When Brazil implemented affirmative action at its federal universities in 2012, the policy prompted a public debate that largely resembles the debate over affirmative action in the United States.
Brazil’s affirmative action policy requires every federal university to reserve at least half of all seats for students from certain groups. Out of that half, about half of the seats go solely to Black, mixed and Indigenous Brazilians. The other half go to low-income public-school students. Other universities are free to set their admissions policies.
Like many Americans, some Brazilians worried that affirmative action would reduce the quality of education in public universities. Some were concerned that only the more privileged members in the targeted groups would benefit and that affirmative action wasn’t worth it. Others doubted that beneficiaries could keep up academically and feared that their peers would suffer as a result.
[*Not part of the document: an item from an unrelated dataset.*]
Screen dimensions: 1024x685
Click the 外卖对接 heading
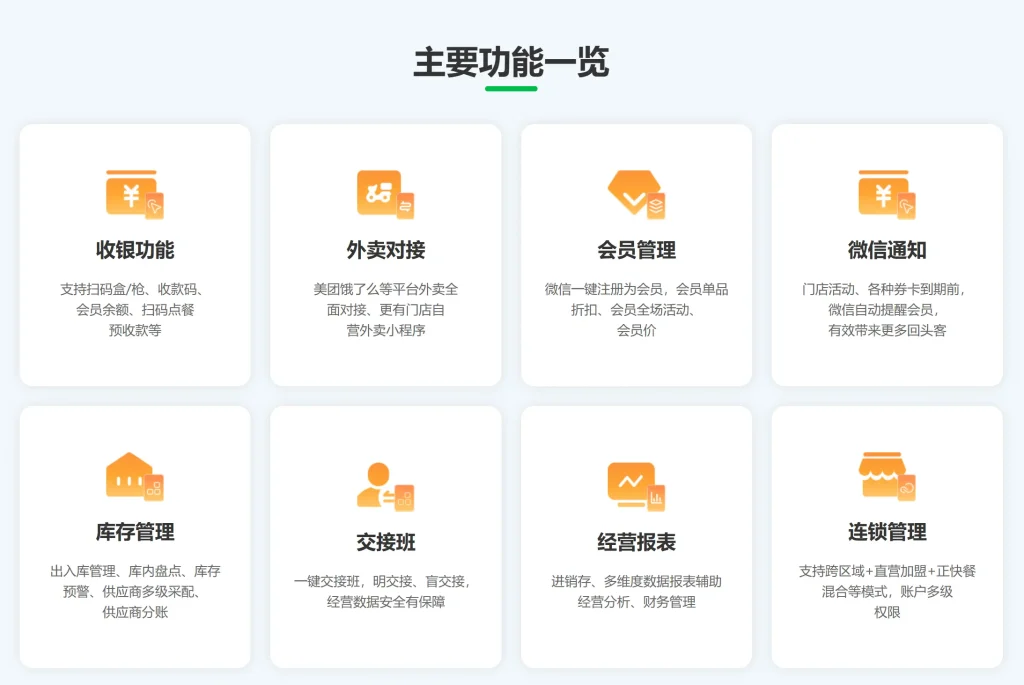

As researchers who study college admissions, economics and the equity of social interventions and policies, we took a critical look at the effects of affirmative action in Brazil. To do this, we examined prior research, as well as the effects of affirmative action on student learning and future earnings. In America, these outcomes are difficult to study because, prior to the use of race being banned in college admissions, schools implemented affirmative action as they saw fit. In Brazil, all federal universities had to implement affirmative action the same way.
Brazilian federal universities are some of the best in the country. Even more importantly, they are tuition-free. They are the preferred universities for most high school students and their families. Historically, mostly well-off students attended these universities.
Through our research, we concluded not only that Brazilians’ fears about affirmative action lowering the quality of the nation’s universities were largely unwarranted, but also that across most measures the policy has proved to be quite beneficial.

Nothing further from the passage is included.